Activity: Set the data down once more, in full and exactly.

Entries shown section start

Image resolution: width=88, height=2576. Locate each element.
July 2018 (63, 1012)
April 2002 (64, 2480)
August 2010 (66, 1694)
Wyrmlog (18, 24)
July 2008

Entries shown section end

Solution:
Image resolution: width=88, height=2576. Locate each element.
July 2018 (63, 1012)
April 2002 (64, 2480)
August 2010 (66, 1694)
Wyrmlog (18, 24)
July 2008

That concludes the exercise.